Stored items
******************************
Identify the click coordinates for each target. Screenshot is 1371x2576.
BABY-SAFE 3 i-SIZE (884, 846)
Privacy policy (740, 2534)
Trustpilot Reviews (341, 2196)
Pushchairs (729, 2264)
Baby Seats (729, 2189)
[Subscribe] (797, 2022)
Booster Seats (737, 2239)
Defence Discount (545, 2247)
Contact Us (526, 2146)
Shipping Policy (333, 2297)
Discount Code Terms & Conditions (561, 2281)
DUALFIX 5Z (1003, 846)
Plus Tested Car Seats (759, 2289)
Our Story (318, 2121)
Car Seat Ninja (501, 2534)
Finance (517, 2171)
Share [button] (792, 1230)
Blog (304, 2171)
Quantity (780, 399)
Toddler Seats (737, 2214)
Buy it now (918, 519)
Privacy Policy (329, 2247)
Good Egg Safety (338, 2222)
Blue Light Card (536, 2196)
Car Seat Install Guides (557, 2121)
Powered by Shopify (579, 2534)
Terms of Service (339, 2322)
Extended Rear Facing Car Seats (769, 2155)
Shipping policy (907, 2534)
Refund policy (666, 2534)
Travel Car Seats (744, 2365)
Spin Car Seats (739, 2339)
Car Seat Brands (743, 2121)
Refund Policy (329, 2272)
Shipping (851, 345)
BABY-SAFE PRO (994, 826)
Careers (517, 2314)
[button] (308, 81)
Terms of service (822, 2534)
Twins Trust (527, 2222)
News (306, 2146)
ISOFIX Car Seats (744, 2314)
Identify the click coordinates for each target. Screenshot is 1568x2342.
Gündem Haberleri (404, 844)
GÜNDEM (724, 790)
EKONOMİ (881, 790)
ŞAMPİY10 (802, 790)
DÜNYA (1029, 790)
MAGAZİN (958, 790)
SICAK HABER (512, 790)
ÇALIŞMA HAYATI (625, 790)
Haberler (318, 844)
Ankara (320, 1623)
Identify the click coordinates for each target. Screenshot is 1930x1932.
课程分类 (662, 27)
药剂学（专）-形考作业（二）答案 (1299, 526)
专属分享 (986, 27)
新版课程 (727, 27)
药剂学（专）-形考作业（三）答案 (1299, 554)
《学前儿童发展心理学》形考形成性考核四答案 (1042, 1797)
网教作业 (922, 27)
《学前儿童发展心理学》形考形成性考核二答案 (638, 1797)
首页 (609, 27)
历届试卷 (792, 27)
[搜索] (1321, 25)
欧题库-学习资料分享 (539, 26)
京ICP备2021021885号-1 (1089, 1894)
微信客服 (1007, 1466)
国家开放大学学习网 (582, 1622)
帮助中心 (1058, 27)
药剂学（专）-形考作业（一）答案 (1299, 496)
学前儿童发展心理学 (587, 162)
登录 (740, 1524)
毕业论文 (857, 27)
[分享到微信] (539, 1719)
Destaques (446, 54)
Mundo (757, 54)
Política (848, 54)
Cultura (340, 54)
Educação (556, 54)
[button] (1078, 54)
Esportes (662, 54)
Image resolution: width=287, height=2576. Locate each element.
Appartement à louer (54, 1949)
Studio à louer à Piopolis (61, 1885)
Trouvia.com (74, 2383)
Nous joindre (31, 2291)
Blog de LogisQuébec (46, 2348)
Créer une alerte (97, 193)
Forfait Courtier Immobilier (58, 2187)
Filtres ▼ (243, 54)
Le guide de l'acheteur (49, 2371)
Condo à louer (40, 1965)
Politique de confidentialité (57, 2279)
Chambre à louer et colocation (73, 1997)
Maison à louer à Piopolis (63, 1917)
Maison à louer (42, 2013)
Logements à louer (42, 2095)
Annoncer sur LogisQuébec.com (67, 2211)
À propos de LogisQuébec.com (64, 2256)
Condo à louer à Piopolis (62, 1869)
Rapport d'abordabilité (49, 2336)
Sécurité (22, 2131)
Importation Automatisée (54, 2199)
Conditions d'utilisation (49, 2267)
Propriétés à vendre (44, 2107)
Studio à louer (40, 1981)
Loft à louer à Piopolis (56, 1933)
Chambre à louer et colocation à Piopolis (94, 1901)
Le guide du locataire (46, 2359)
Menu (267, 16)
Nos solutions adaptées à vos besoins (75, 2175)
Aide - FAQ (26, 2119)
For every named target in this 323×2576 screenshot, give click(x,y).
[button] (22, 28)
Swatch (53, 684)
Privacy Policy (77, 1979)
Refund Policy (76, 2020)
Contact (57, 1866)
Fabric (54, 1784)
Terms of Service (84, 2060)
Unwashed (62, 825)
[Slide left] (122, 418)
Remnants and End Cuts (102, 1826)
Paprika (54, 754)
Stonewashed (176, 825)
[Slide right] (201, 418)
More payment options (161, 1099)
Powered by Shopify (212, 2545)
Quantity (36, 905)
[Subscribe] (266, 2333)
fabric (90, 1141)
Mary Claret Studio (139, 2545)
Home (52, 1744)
******************************
TASK PROMPT » From the first line of the entries above to the line with "Defence Discount (545, 2247)", please return every line exactly, keeping both ends.

TASK RESPONSE »
Identify the click coordinates for each target. Screenshot is 1371x2576.
BABY-SAFE 3 i-SIZE (884, 846)
Privacy policy (740, 2534)
Trustpilot Reviews (341, 2196)
Pushchairs (729, 2264)
Baby Seats (729, 2189)
[Subscribe] (797, 2022)
Booster Seats (737, 2239)
Defence Discount (545, 2247)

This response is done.